The Lansdowne Developed Markets Strategic Investment Fund, launched in July 2007, is an unconstrained equity substitute product that leverages the fundamental stock analysis and risk management techniques of the Developed Markets Fund. The core investment process is driven by a set of proprietary and independent research tools which form the basis for both the fundamental company research and the macro thematic positioning. The majority of the Fund’s positions will also be held in the long book of the Developed Markets Fund, although the Developed Markets Strategic Investment Fund will have a higher weighting to mid-caps and unlisted securities. Volatility is expected to be similar to that of equity markets and the effective net exposure will normally range from 75% to 125% of net asset value, while the beta-adjusted net exposure will typically range from 100% to 105%.
The Lansdowne Developed Markets Long Only Fund launched in October 2012, leverages the fundamental stock analysis of the Developed Markets portfolio managers and analysts.

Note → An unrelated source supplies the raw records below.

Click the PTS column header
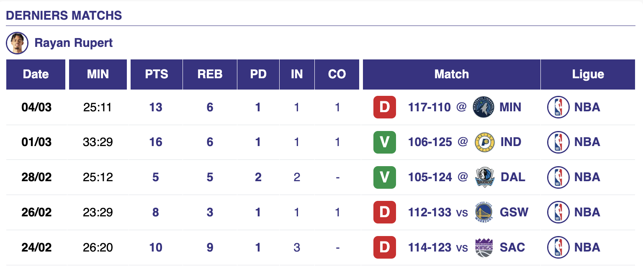This screenshot has height=267, width=643. click(x=157, y=74)
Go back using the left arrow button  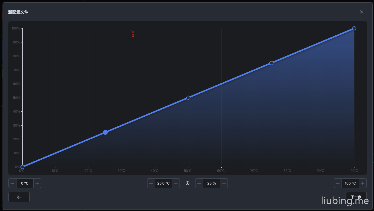pos(19,197)
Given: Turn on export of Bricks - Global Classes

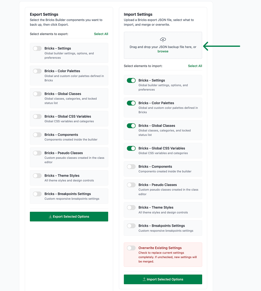Looking at the screenshot, I should click(37, 94).
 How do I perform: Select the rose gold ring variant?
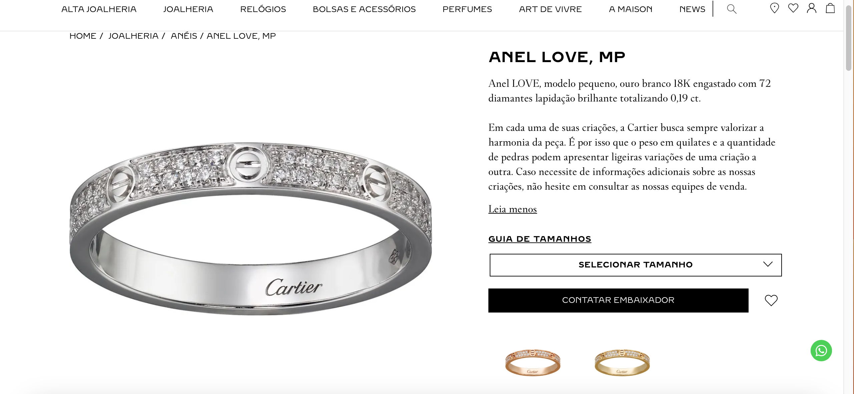(532, 363)
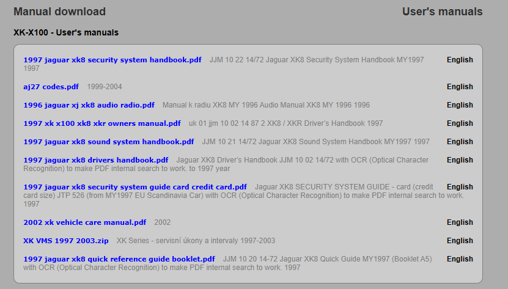508x289 pixels.
Task: Click the User's manuals heading at top right
Action: point(442,12)
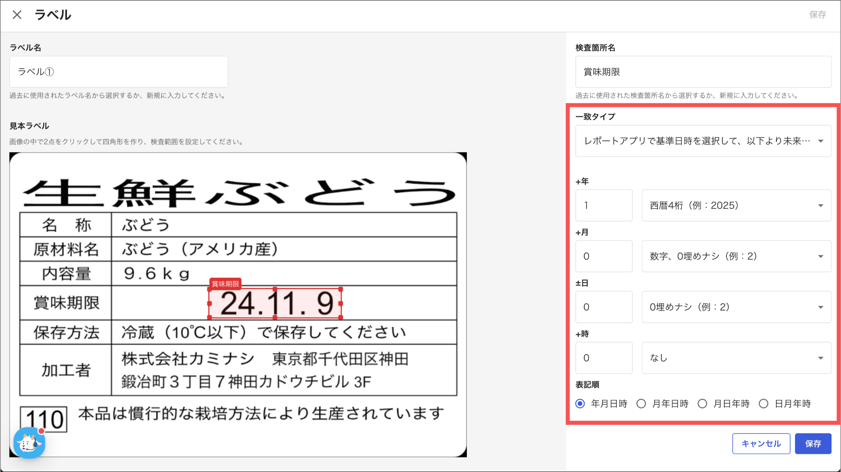Select 月日年時 display order
Viewport: 841px width, 472px height.
(702, 404)
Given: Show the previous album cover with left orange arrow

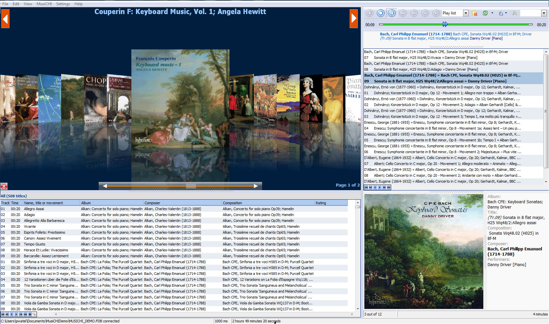Looking at the screenshot, I should [5, 19].
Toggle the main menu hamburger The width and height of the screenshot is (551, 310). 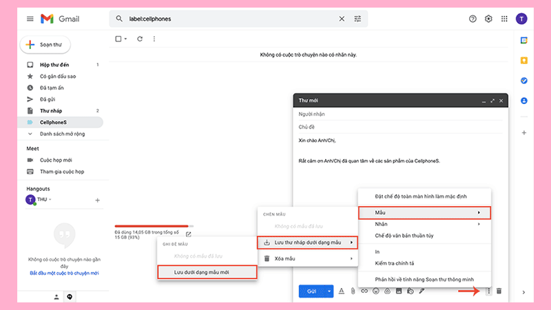coord(30,19)
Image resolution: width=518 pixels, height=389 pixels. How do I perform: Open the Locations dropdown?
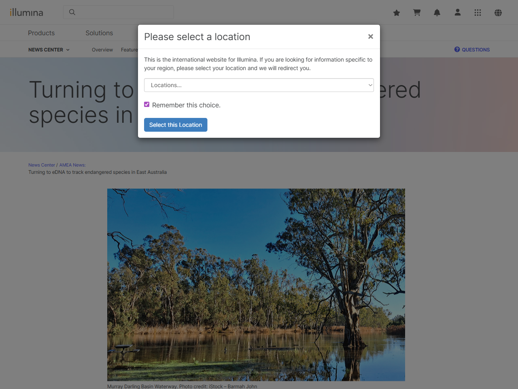click(259, 85)
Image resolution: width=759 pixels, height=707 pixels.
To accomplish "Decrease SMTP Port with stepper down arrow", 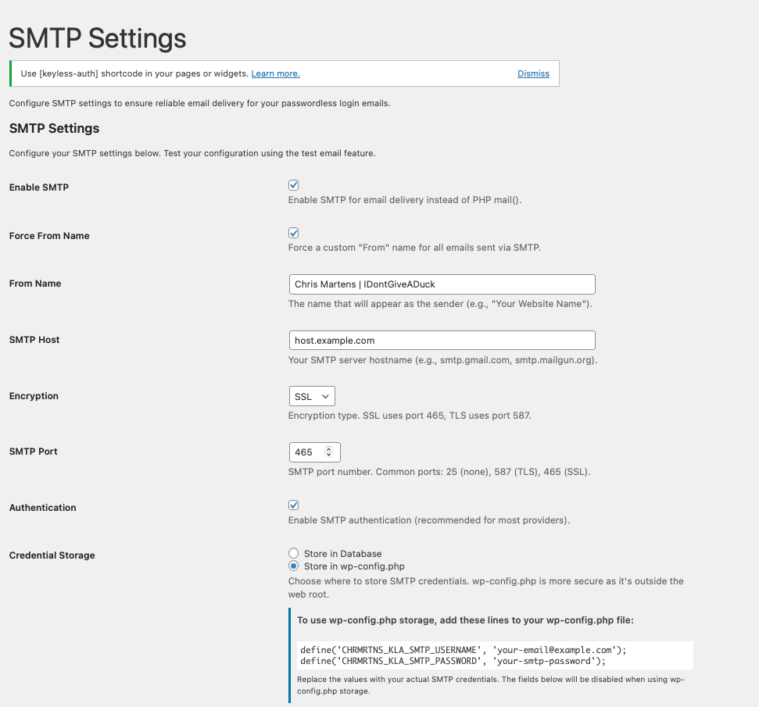I will (328, 455).
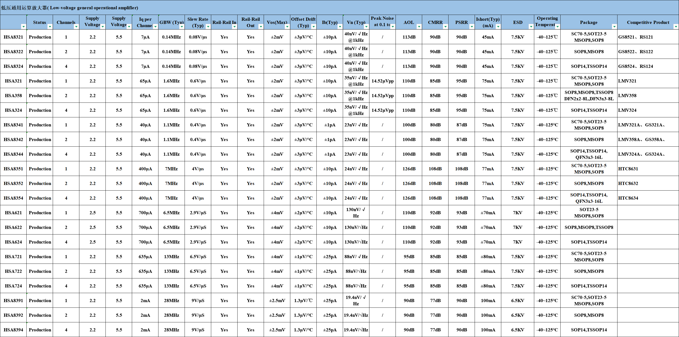The height and width of the screenshot is (337, 679).
Task: Open the Rail-Rail In filter dropdown
Action: coord(234,27)
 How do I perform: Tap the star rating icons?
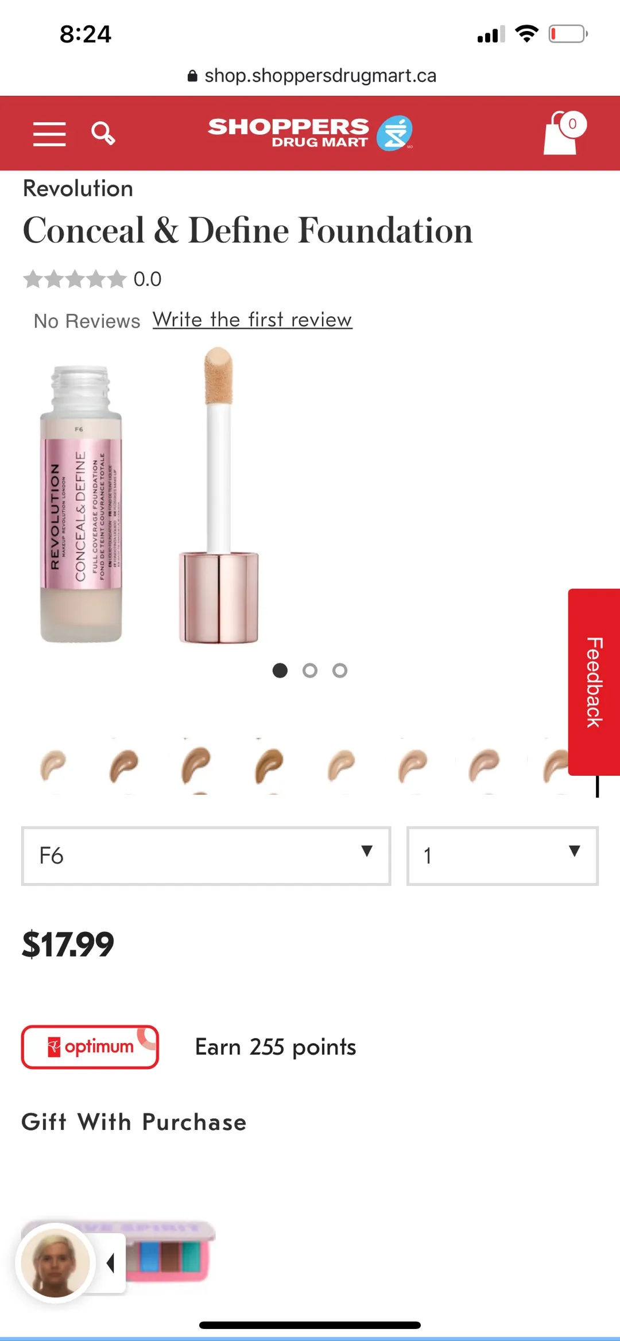(75, 279)
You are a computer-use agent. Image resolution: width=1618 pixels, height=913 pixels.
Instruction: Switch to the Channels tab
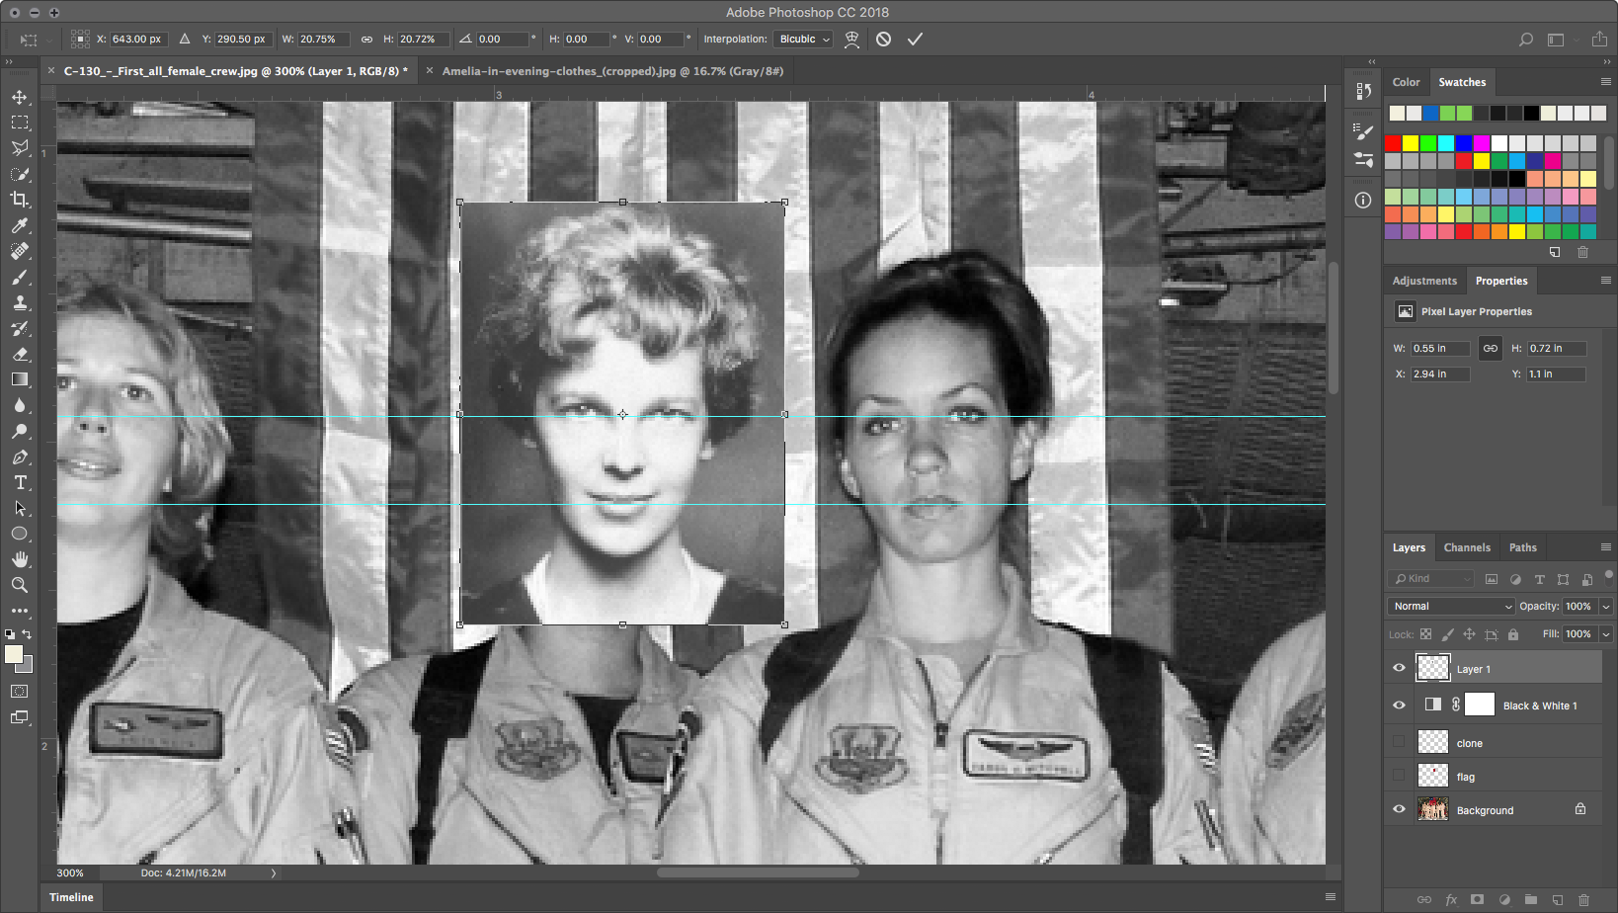(x=1466, y=547)
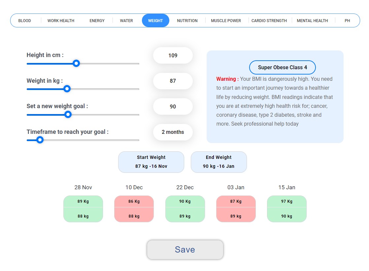
Task: Click the 10 Dec weight milestone card
Action: tap(134, 209)
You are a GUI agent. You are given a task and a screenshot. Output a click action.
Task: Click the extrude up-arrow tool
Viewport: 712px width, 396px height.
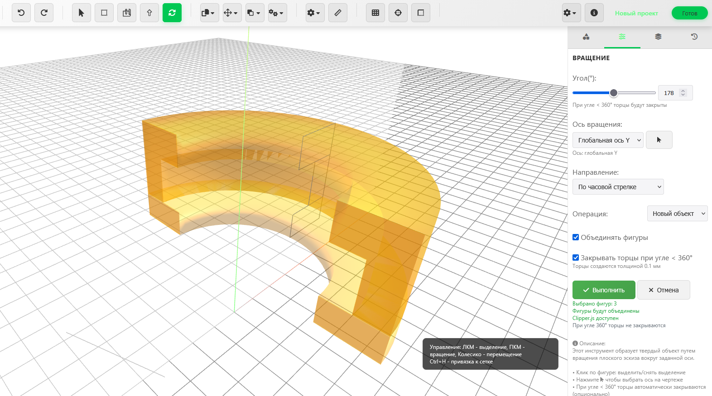tap(149, 13)
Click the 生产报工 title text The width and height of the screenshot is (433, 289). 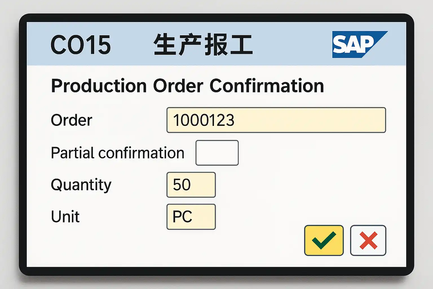click(203, 45)
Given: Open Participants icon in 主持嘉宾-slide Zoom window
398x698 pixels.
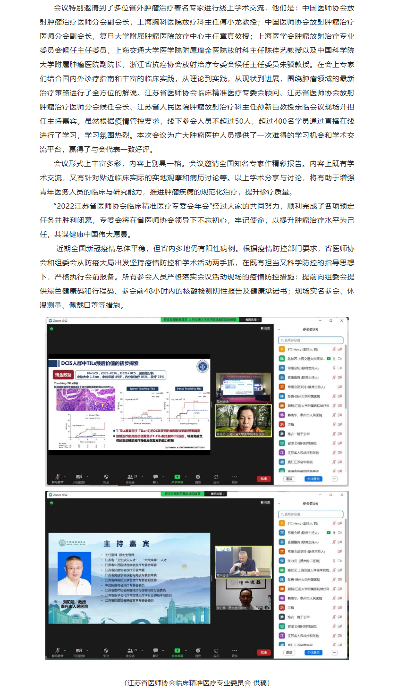Looking at the screenshot, I should tap(130, 651).
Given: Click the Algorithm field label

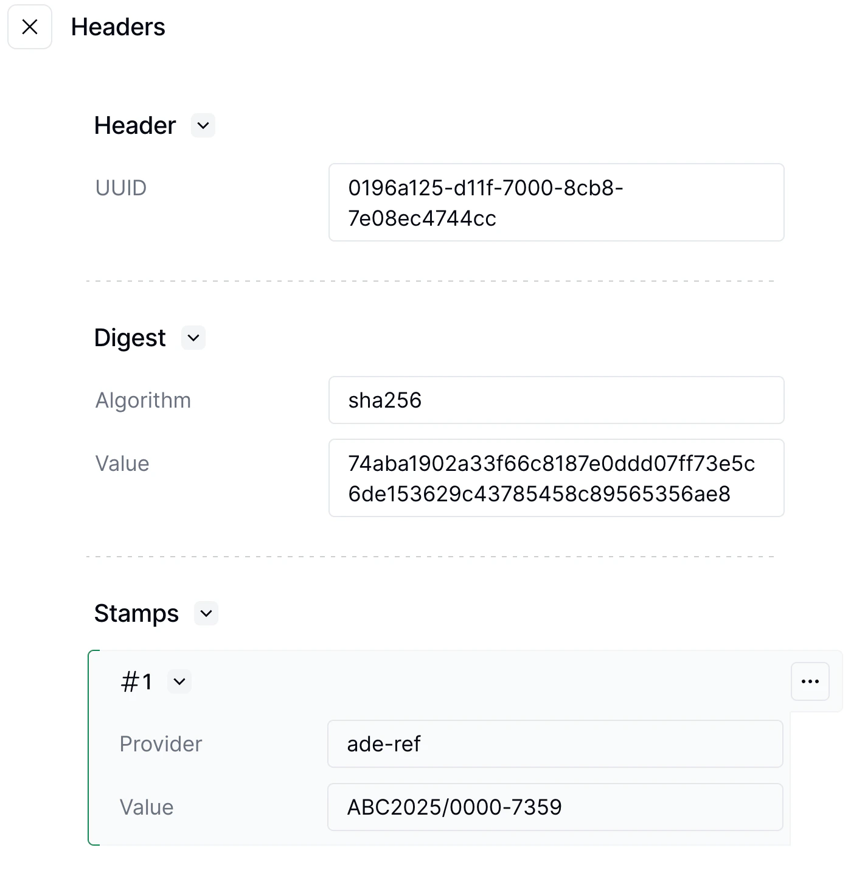Looking at the screenshot, I should click(143, 400).
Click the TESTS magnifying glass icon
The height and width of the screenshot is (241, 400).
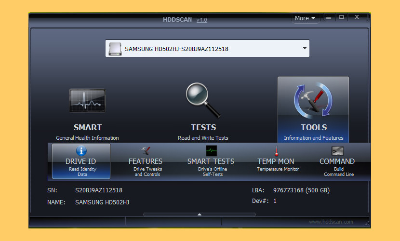(203, 101)
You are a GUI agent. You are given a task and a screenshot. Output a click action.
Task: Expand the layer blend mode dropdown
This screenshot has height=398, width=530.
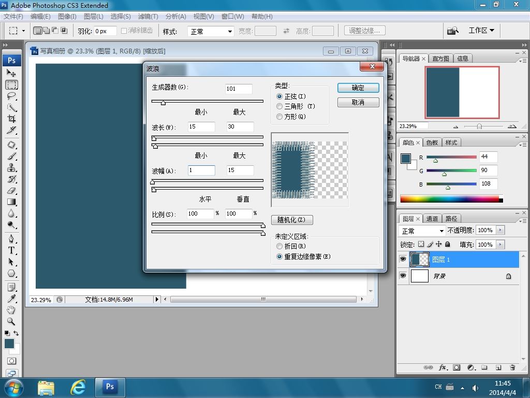422,231
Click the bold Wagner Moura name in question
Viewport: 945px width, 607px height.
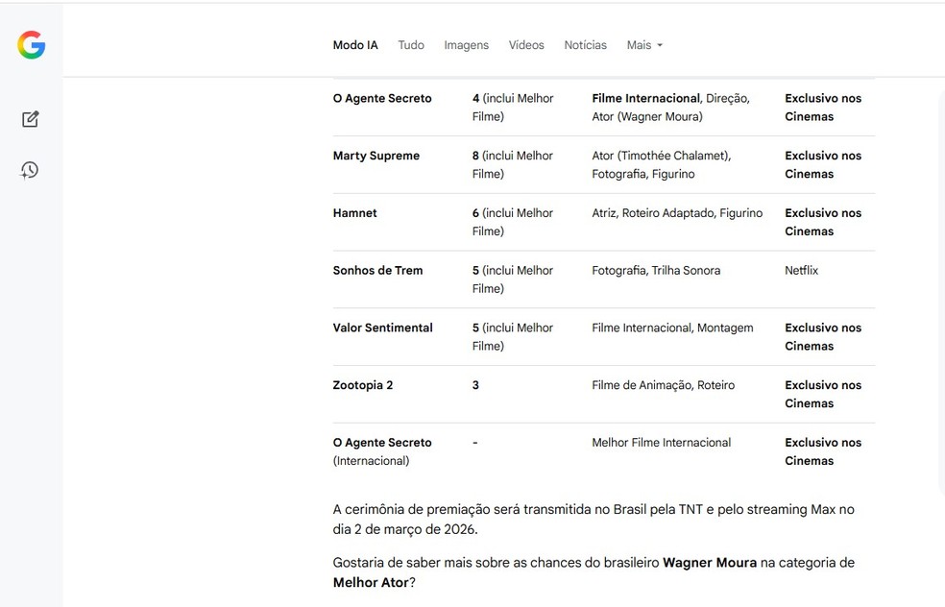click(x=710, y=563)
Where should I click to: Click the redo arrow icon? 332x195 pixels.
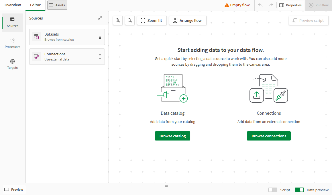[270, 5]
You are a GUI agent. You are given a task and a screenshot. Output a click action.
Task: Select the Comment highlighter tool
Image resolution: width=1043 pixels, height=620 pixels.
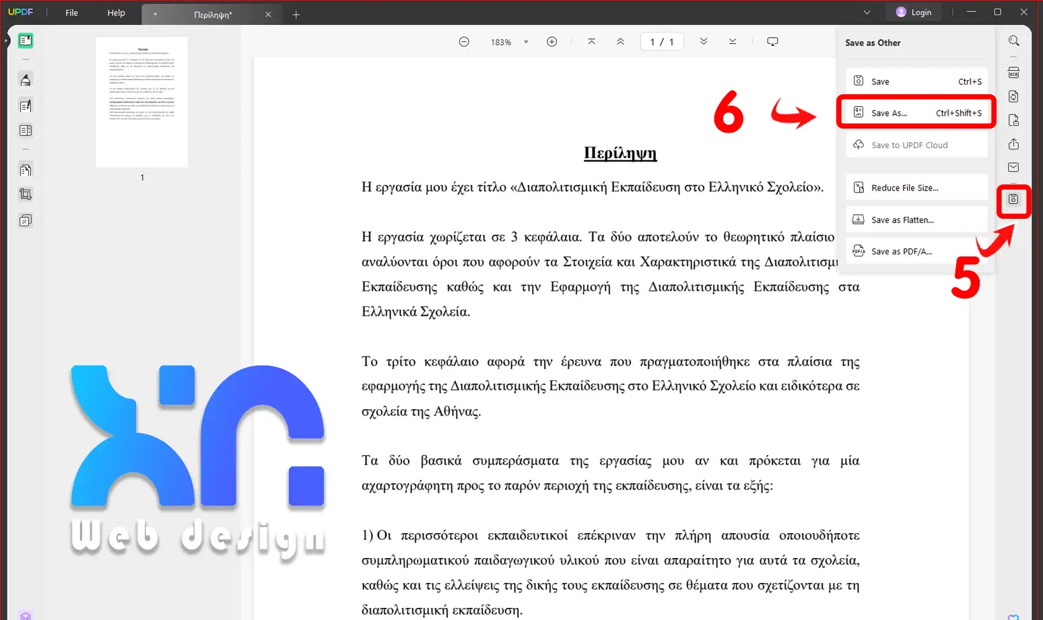coord(26,80)
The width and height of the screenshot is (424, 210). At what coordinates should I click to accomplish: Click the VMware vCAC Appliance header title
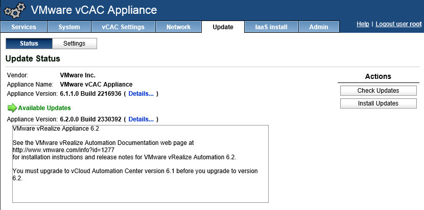click(x=94, y=10)
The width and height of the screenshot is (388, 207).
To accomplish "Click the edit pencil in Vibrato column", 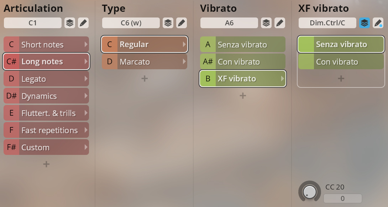I will pos(280,23).
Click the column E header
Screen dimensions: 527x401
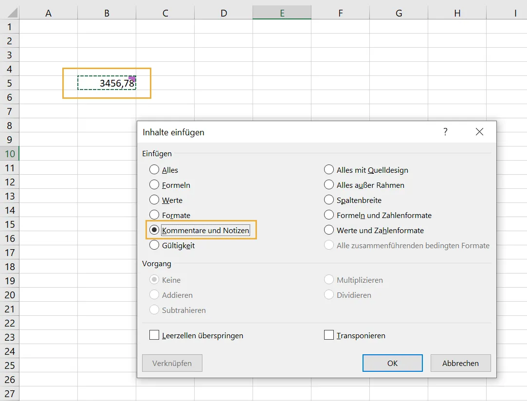pyautogui.click(x=282, y=12)
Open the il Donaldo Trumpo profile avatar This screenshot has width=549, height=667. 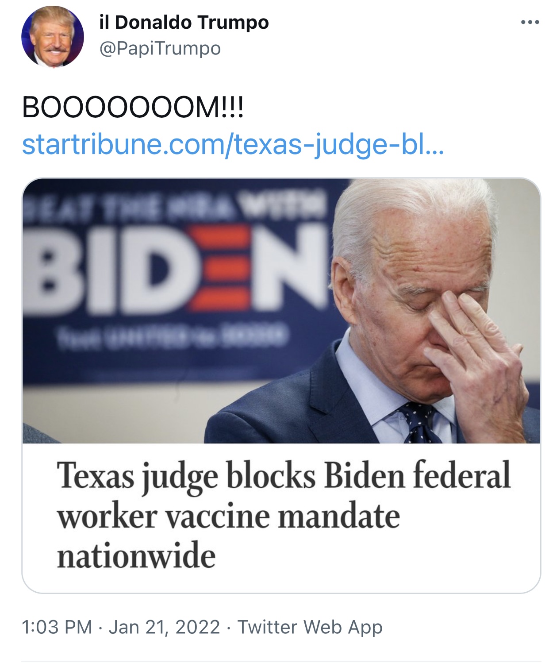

The Fund invests predominantly in mega-cap (+$10bn market cap) companies in developed markets through equity securities which are identified as being mispriced, either in absolute terms or relative to other companies. The Fund has the ability to invest up to 10% in non-developed markets. The net exposure will normally range from 80% to 100%, although it is anticipated that the Fund will normally be 100% invested. The Fund will be relatively concentrated, typically holding c.15-25 positions with a maximum position size of 15% (at cost), while the maximum investment in any sector will typically be less than 30%.